5. Stored Procedures in Perl, PHP, C#, VB

With
Version 11 of SQL Anywhere you can now write stored procedures in nine
different languages: Perl, PHP, C# and Visual Basic have been added, and
support continues for Java, C, C++ and two flavors of SQL, ANSI/Watcom and Transact.
Actually, the number might be higher than 9; for example, a .Net 2.0 CLR
version of Fortran should work, as long as you understand that "should
work" is how speakers of Tech Support Language say "you might be the
first one to actually try it."

The
details of stored procedure support vary for different languages; for example,
VB can return result sets but Perl can only return LONG VARCHAR strings.

It is
also important to note that procedures written in any of the non-SQL languages
now run in executable environments that are completely separate from the
database server itself. That means if your procedure crashes, it won’t take the
database down with it. Once again, details vary; for example, you get one
external Perl environment set up for each connection, but with VB, there is
only one external environment started for each database. Figure 3 gives an
overview of the differences in support among the various languages.

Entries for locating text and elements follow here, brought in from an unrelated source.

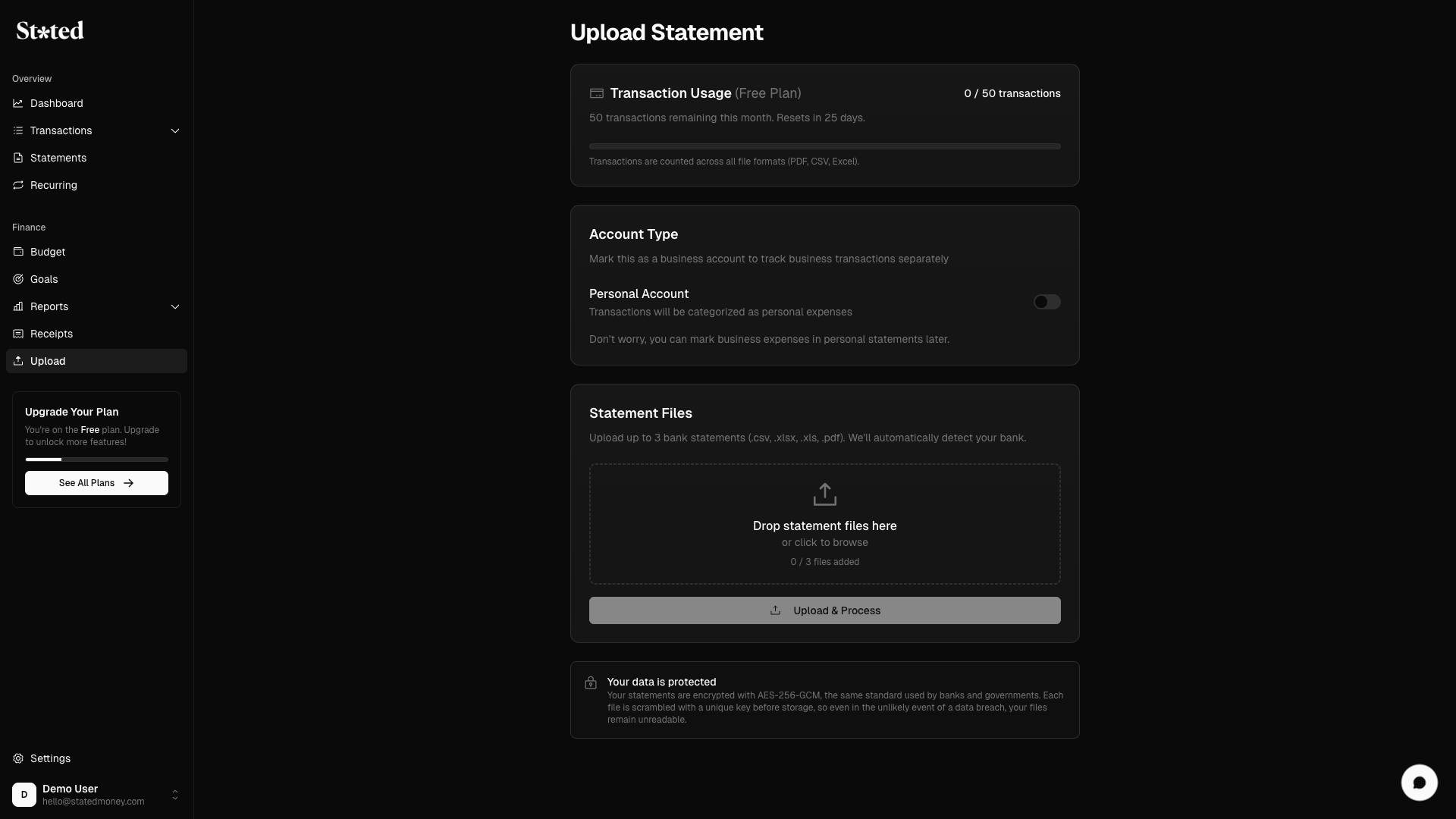Click the Stated logo in sidebar
Viewport: 1456px width, 819px height.
(x=50, y=30)
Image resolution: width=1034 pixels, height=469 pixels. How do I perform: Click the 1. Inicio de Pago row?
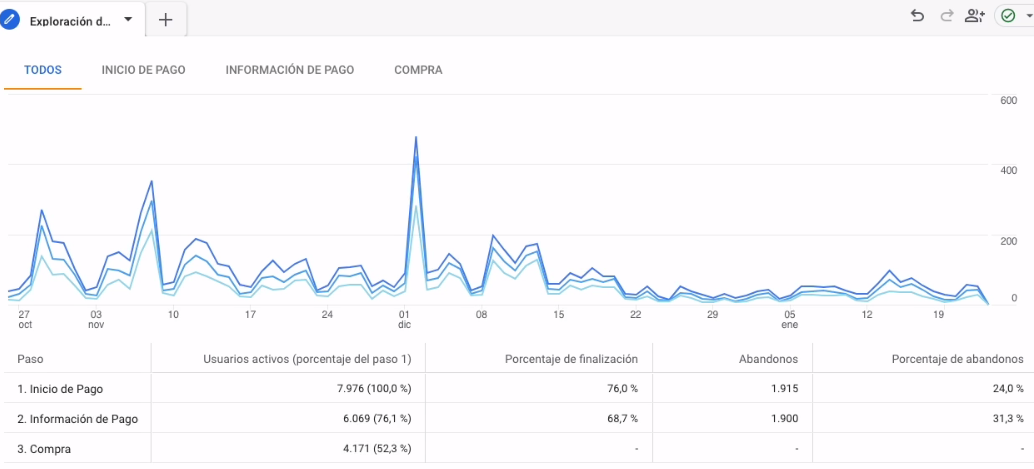[517, 389]
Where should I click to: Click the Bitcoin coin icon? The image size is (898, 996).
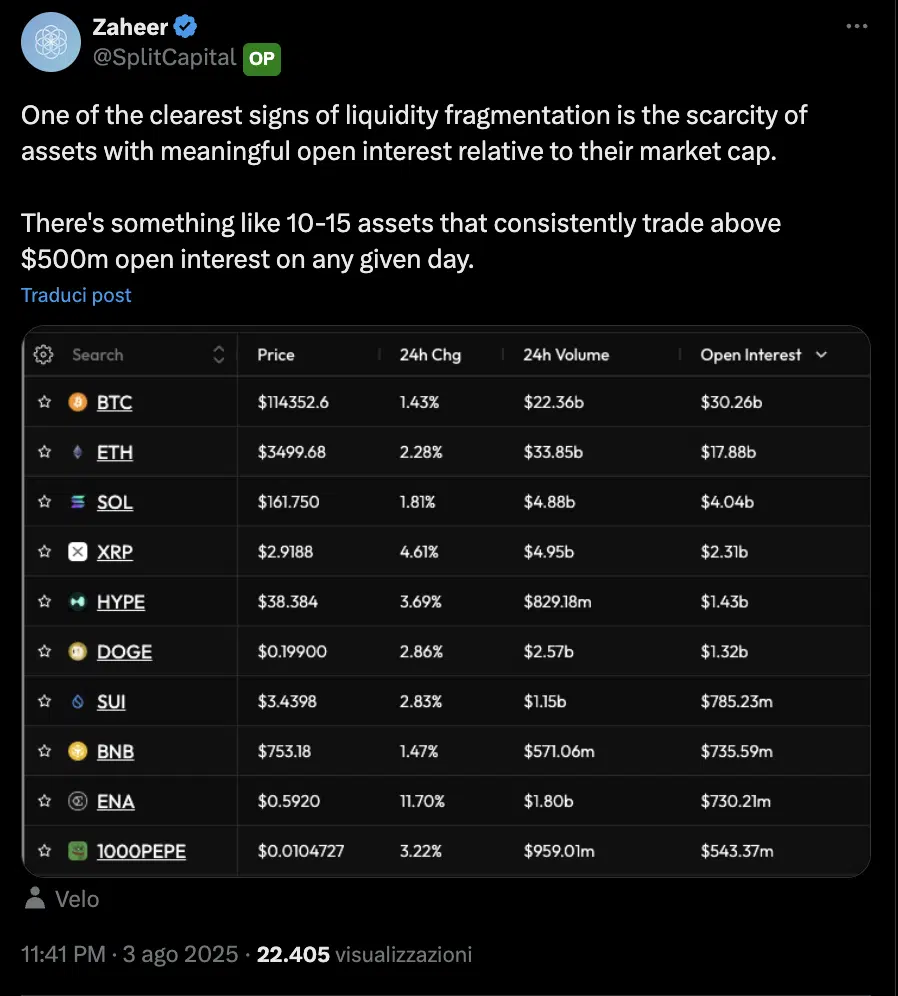(77, 402)
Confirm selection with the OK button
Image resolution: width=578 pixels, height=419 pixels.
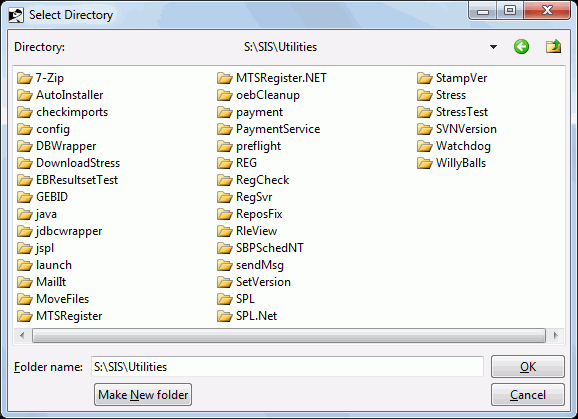[x=527, y=367]
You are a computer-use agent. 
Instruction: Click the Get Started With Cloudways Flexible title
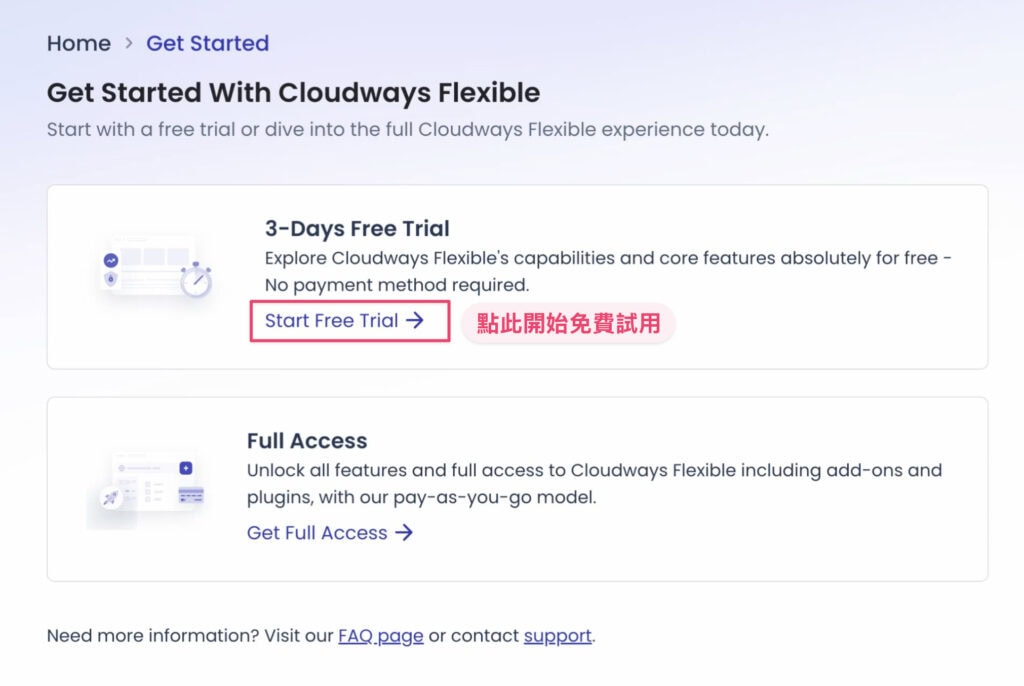tap(293, 93)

Figure 3: Differences In Language Support

1 external
environment Procedure can
per… return a…
======= =========== =============
Perl connection LONG VARCHAR
PHP connection LONG VARCHAR
C#, VB database result set
Java database result set
C, C++ connection result set
SQL n/a result set

The
ability to safely call procedures written in different languages is a big deal,
almost worth its own entry in the Top 10 list. Previously, C and C++ procedures
ran inside the database server, with catastrophic results if your code went
crazy: not just one failed user connection, but also a crashed server affecting
everyone.

Another
big deal is the ability to use the current database connection inside a
procedure written in one of the non-SQL languages. In other words, you don’t
have to start a new connection to pass a SQL statement back to the database
that called the procedure. In previous versions, you couldn’t issue any SQL
statements at all from inside a C or C++ stored procedure, even if you were willing
to start a new connection, and now you have same-connection database access
with all the languages.

This is
cool stuff, I’ve got a sackload of code I’d like to embed in databases without
having to jump through hoops to pass data back and forth. Here’s one example:
embedding the API for a file comparison utility to work on documents stored as
blobs in the database, so SQL Anywhere’s built-in HTTP server can be used to
display the comparison results via web service calls from the browser.